Getting my son learning after school isn’t always easy because he’s just been at school all day! This rhyming game was originally supposed to be a Frisbee like game with the hula hoops acting as targets but my dollar store plates were too light and even doubled up wouldn’t fly well. So we turned it into a hunt and my daughter came along for the ride and everyone had fun . You could adapt this easily for different levels using upper and lowercase as pairs to match, sight words ( writing out two and finding the match) or word families. Even though my almost 3 year old participated this activity is part of our Learning After School series . This series is filled with ideas for fun active learning after school gets out.
- Gather your materials. You will need some cheap plastic plates ( just don’t expect them to make good Frisbees… ) , a sharpie and some hula hoops.
- Start by writing some words on the plates. I chose 4 words that offered lots of rhyming words. Bake, car, band and hat.
- Write out as many rhyming words on the rest of the plates for each as you think will offer your child the right amount of challenge. You can always have a few extra on hand to hide on the go if your child is into it and you want to extend it.
- Place the anchor words ( bake, car, band and hat) in the hula hoops.
- Hide the other plates.
- Get your kids ready – I had my son agree that he’d let his sister find her share and not zoom through and grab them all . He also offered up his reading and rhyming skills to help. I wasn’t sure how it would play out … if you are doing this with a number of children with similar rhyming and reading abilities a great way to do it is to start each child off with a different word and have them search only for words that rhyme with their assigned word. * Whenever I am explaining rules I start with a quick game of Simon Says. It gets them focused.
- It was great. He needed a reminder not to grab all the plates but one reminder was enough. They would find a plate, run over and match the rhymes. She got a few solo ( after we read them of course) and he would do his in his head throwing them down fast. But then when she was stumped he took time to help his sister saying things like ” Do you hear they sound the same? Cake and bake rhyme.” It was still pretty much over her head but he got great practice being patient and teaching her. You can see him stretching out the words for her as a hint. Best part is the plates store easily and you can add more when you want to play again.
Books That Rhyme
Here are 25 great books that rhyme . When reading these books with your kids take some time to play with the rhymes , not every single on but a few. Be silly and have fun. Do things like use a synonym in the place of a rhyming word in the familiar text. When your child corrects you explain that the word means the same thing. They will insist it’s still not right . Ask them why. Continue reading. Pretending not to know the answer and letting my kids answer for me always gets a good laugh and the lesson sticks as well.
Eddie - The Usual Mayhem says
I love this game – not only did you get them rhyming, but I bet they burned off a lot of energy doing it! Brilliant.
Jana @ HowToRunAHomeDaycare says
Oh, I love this idea! Simple materials and lots of outdoor activity, this is right up our alley. Thanks, I’m pinning it.

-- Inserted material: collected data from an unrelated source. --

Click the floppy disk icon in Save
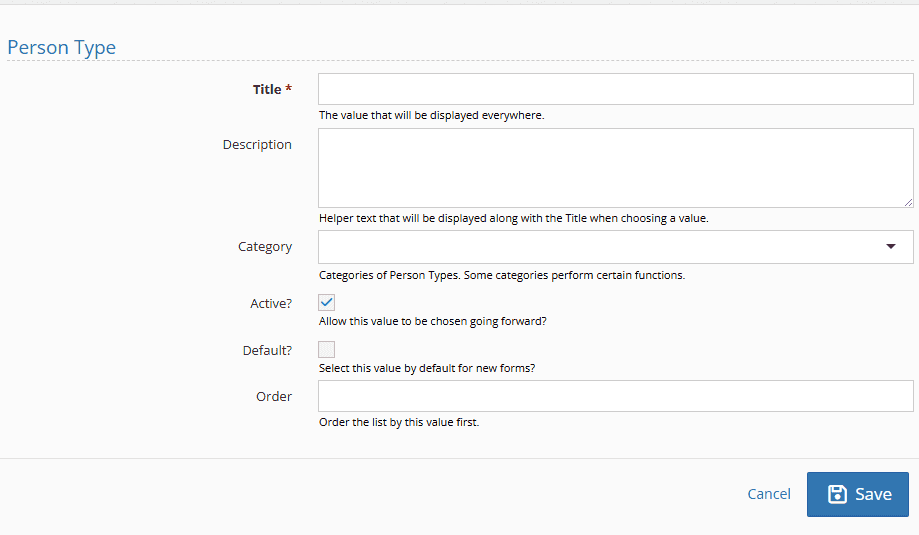Viewport: 919px width, 535px height. [838, 494]
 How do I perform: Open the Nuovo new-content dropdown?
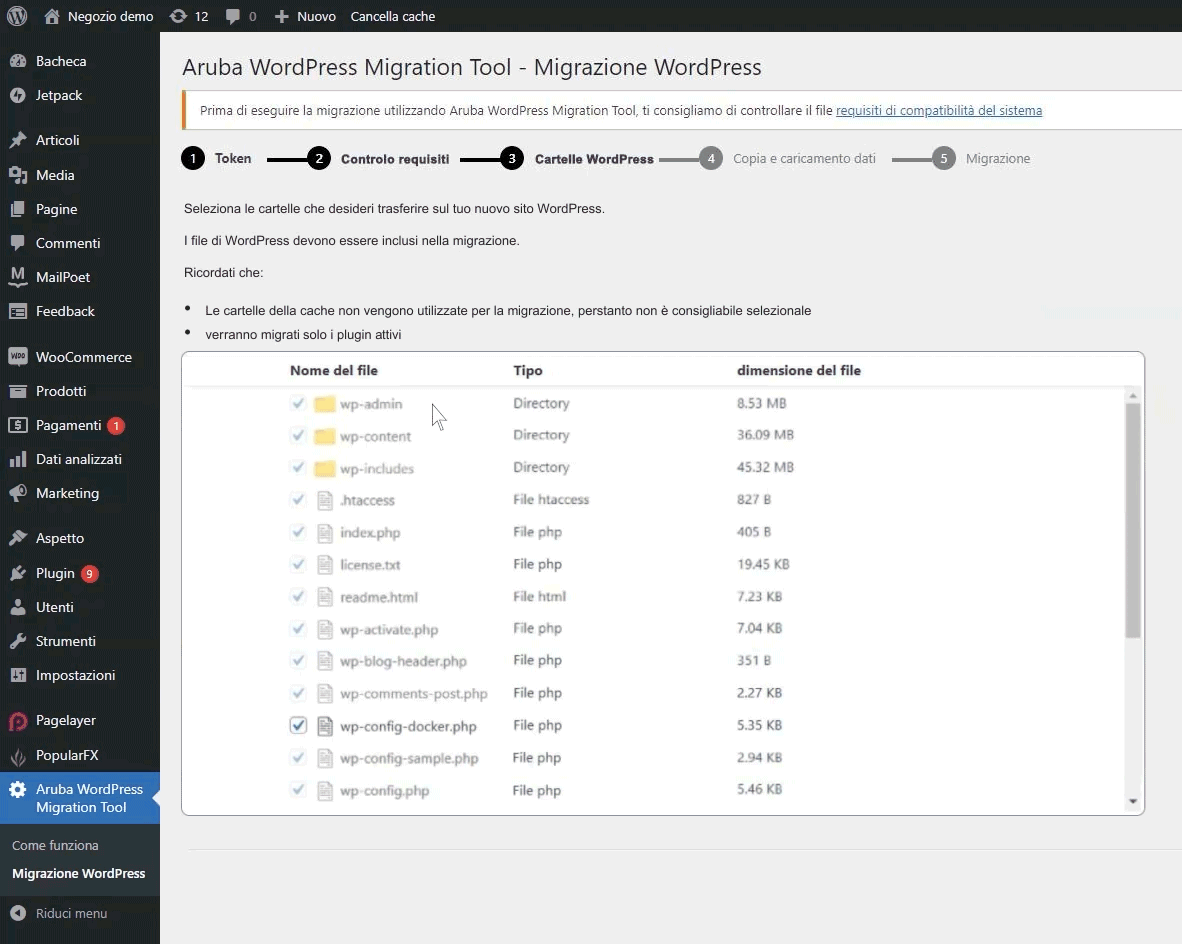coord(305,16)
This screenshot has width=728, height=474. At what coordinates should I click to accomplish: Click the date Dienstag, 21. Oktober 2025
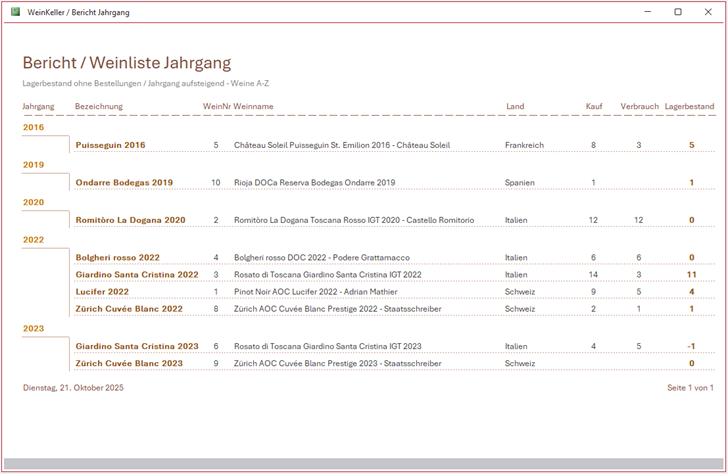[x=73, y=387]
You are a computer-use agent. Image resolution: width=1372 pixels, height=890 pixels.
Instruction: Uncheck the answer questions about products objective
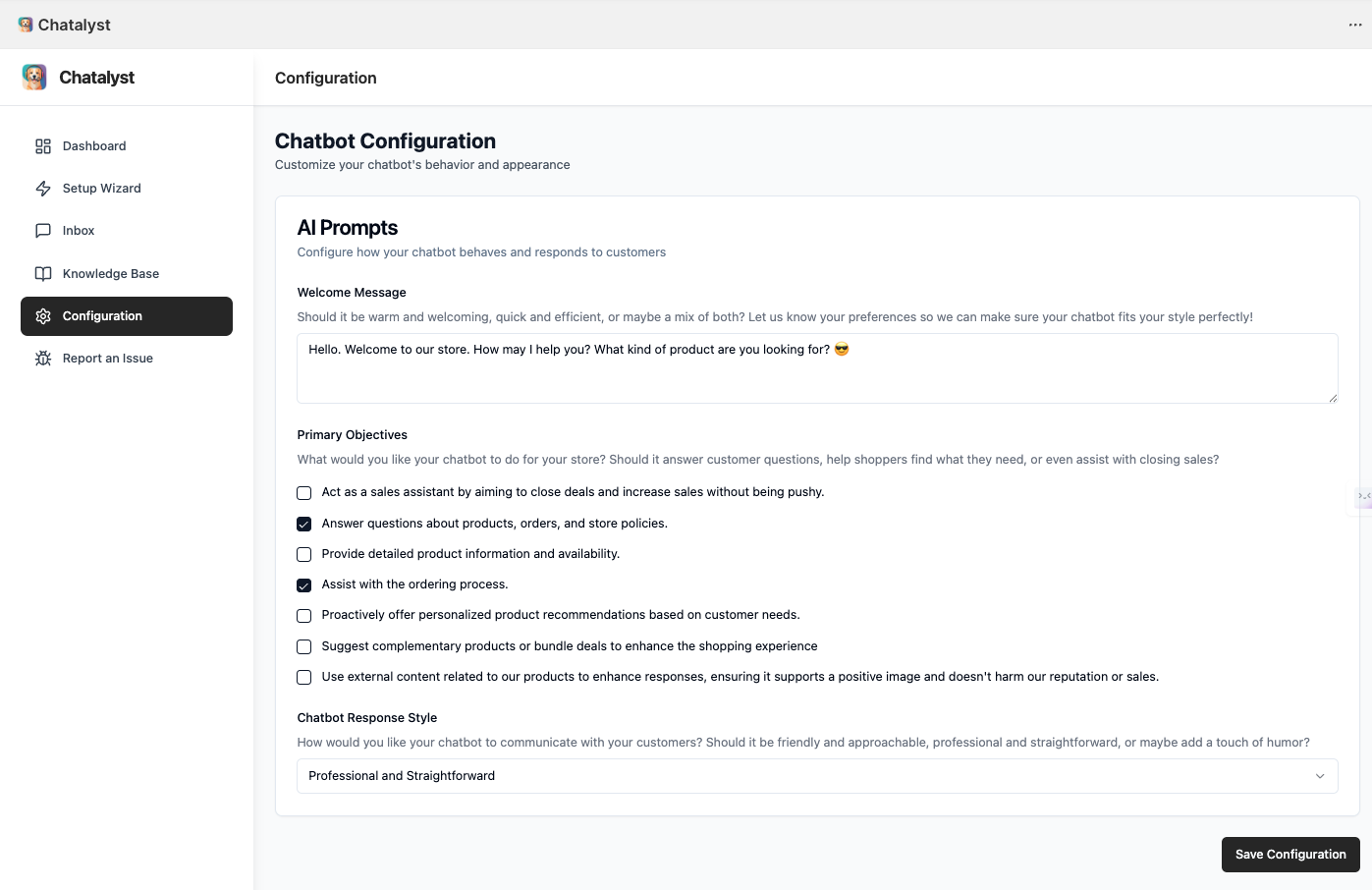click(304, 524)
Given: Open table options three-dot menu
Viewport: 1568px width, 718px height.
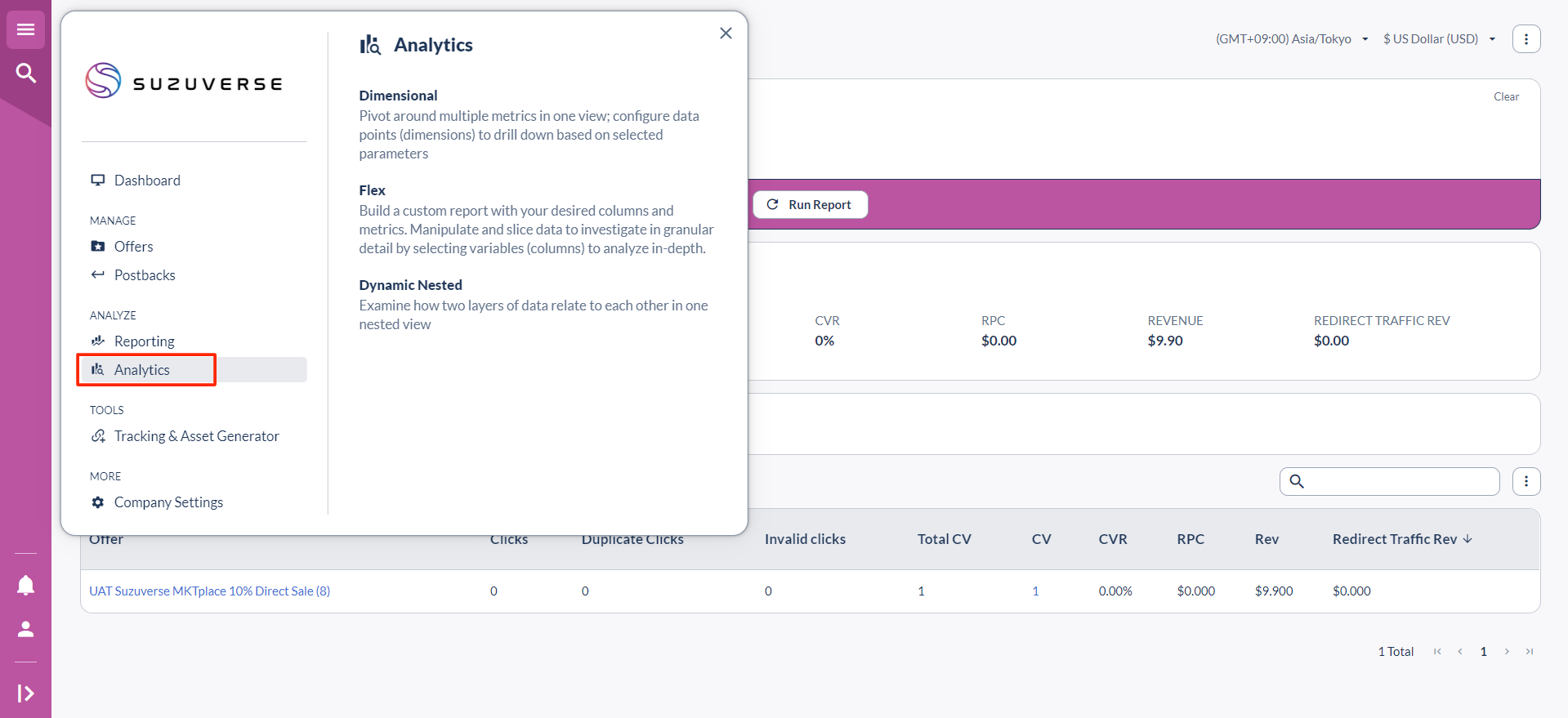Looking at the screenshot, I should 1526,482.
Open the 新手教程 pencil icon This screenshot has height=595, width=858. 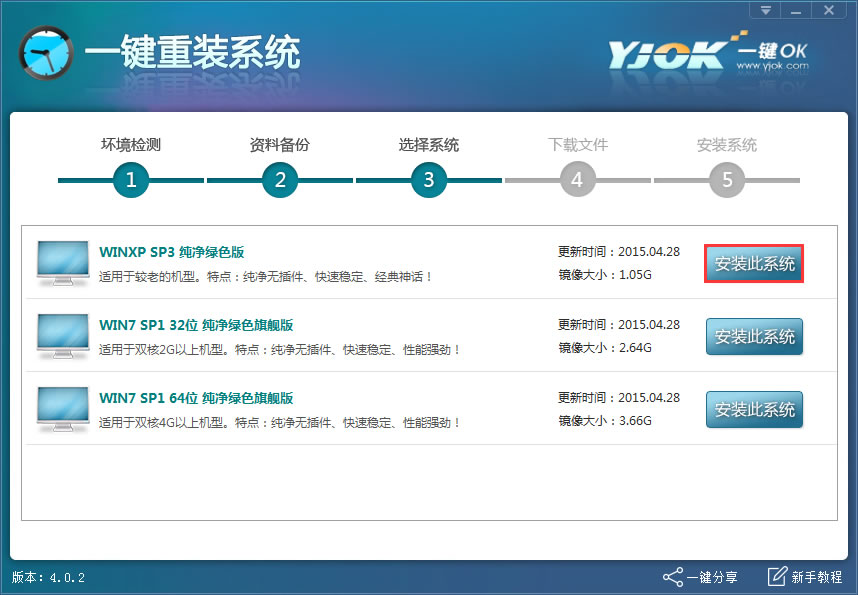[775, 577]
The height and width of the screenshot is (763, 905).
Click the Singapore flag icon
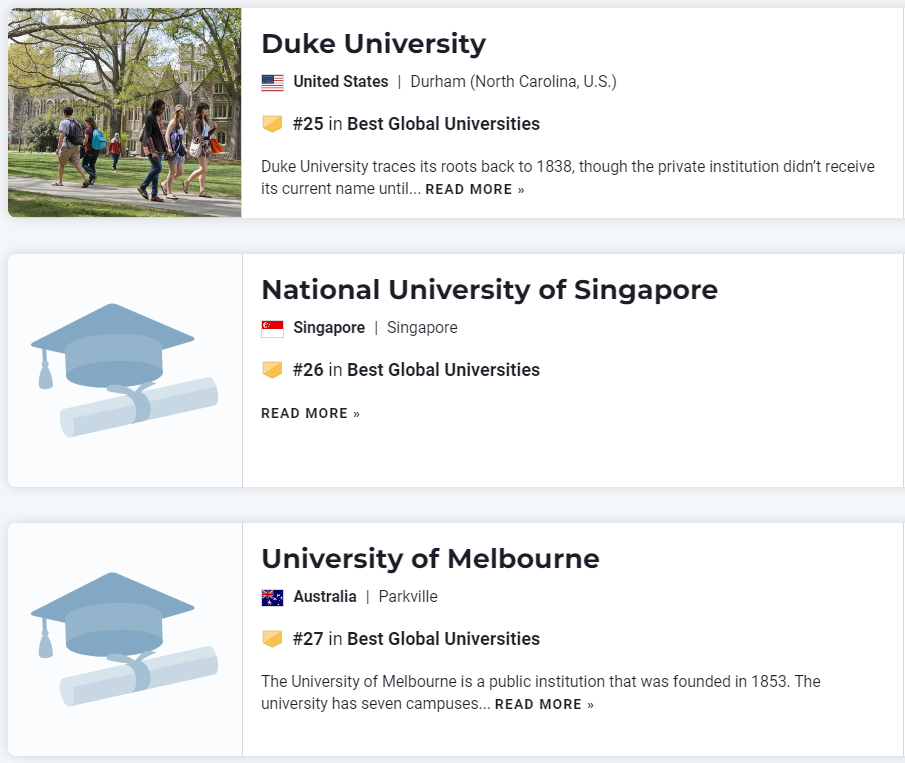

I LOVE this idea! We’ve recently begun exploring rhyming words, particularly with our “word eggs” (easter eggs with “twistable” beginning sounds), and now that the weather is warming up (and the pollen is hopefully subsiding) this will surely be a fun activity for my 4-year old daughter, our 5-year old neighbor, and even my 16 month old son. Thanks for sharing! 🙂
Susan Stephenson says
I love games like this that encourage rhyming. I truly believe that “rhymers are readers”. Every child I’ve ever read to loves that substitution game, especially putting me “right” with the correct word.
Allison McDonald says
Susan I could not agree more!!
jeannine: waddlee-ah-chaa says
I love how low maintenance this activity is. Anyone can give this a-go! A game that can be played over and over again with new words. It reminds me of word sorts. Wonderful how it engages both the body and the mind! (going to pin and tweet this one!)